Now my question is do i need to VO code Kafas2 ( which i don see it in my FA list ? ) in order to fully activate the anti dazzle function as below ?

KAFAS2 => 3050 => FLA_ON_OFF => aktiv

or the LCI do not required Kafas2 to be VO coded ?

Many thanks !


----------



## ac_schnitzer (Nov 3, 2014)

Its not possible without code KAFAS or KAFAS2 for shure .


----------



## Almaretto (Nov 17, 2015)

algino said:


> I have 2014 F10 Euro spec ride and looking to code the anti dazzle on my adaptive LED light
> 
> or the LCI do not required Kafas2 to be VO coded ?
> 
> Many thanks !


Euro cars should be coded from factory.

The coding is required on North American cars that have headlamps decoded (5AP and 8S4 in FA).

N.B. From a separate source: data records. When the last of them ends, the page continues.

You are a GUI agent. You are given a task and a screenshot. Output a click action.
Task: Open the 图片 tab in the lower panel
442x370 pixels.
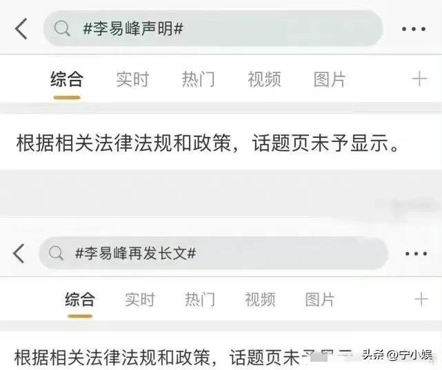tap(320, 299)
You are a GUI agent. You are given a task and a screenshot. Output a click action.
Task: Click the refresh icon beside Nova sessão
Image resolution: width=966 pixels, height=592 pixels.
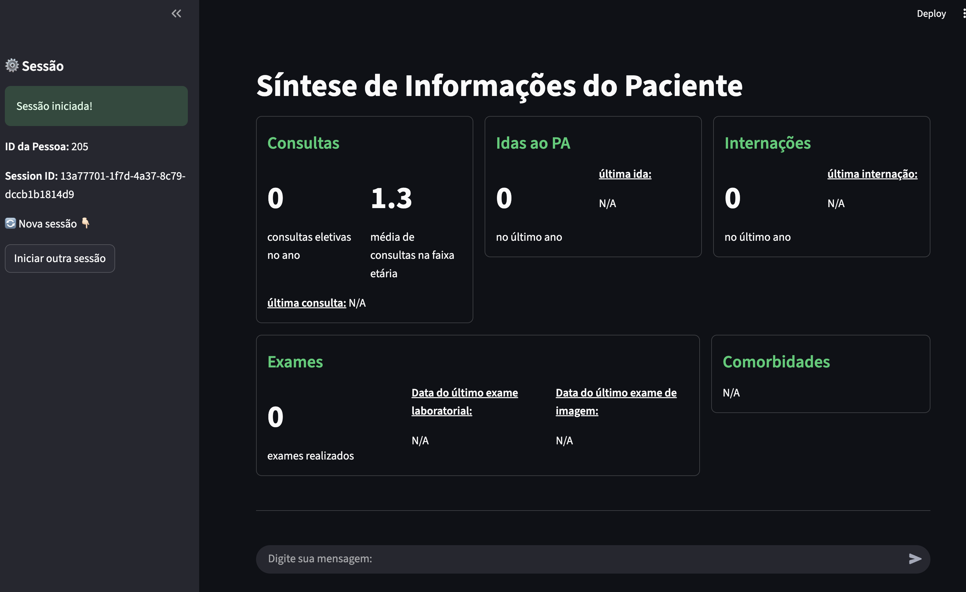point(11,223)
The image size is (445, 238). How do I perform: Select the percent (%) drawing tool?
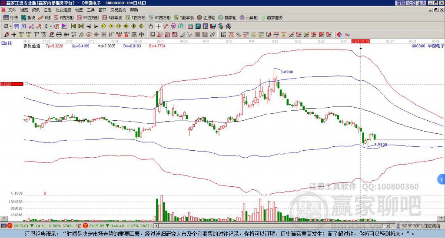239,35
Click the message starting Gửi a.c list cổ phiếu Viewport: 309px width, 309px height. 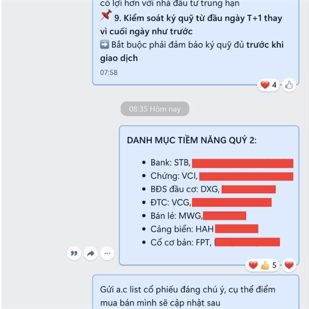(196, 292)
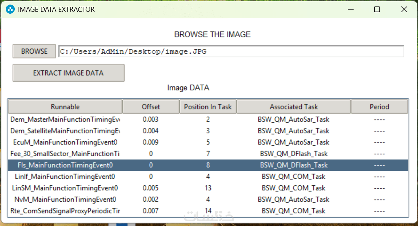Sort by Associated Task column header
The height and width of the screenshot is (226, 418).
293,107
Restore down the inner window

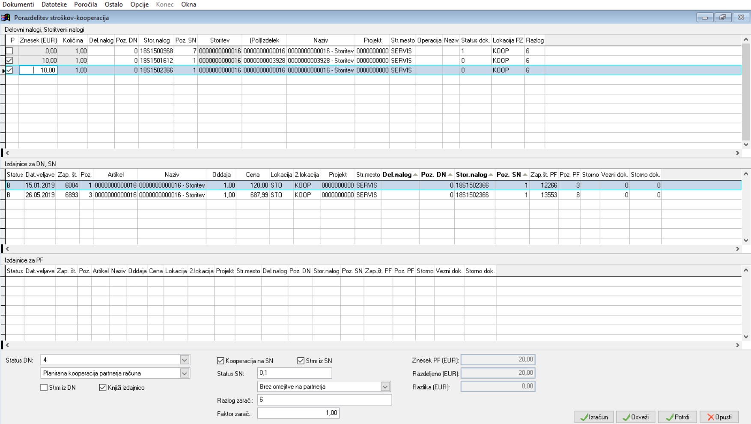click(x=723, y=18)
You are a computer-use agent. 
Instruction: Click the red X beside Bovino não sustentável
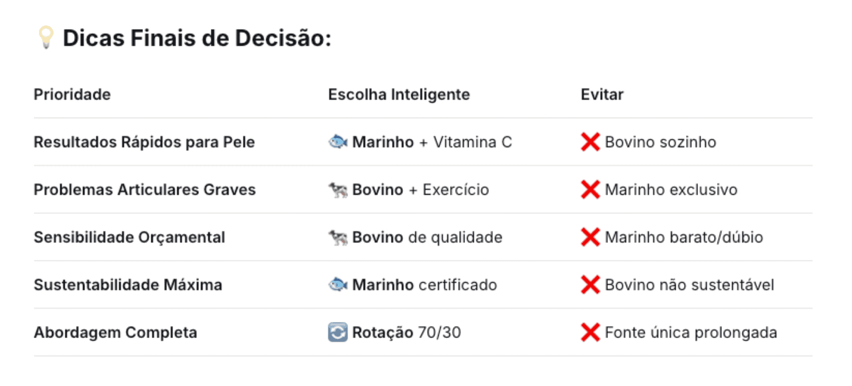pos(590,285)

KAFAS2 is the camera that is required for functions like adaptive headlights and Driver Assist features like SLI and LDW.


----------



## daniely30 (Dec 1, 2013)

Did anyone every try or is it even possible to code on f10 with adaptive LED the way the turn signal blinks. Is it possible to have that amber light to have a "chase" effect from left to right or right to left when turn signal is on?


----------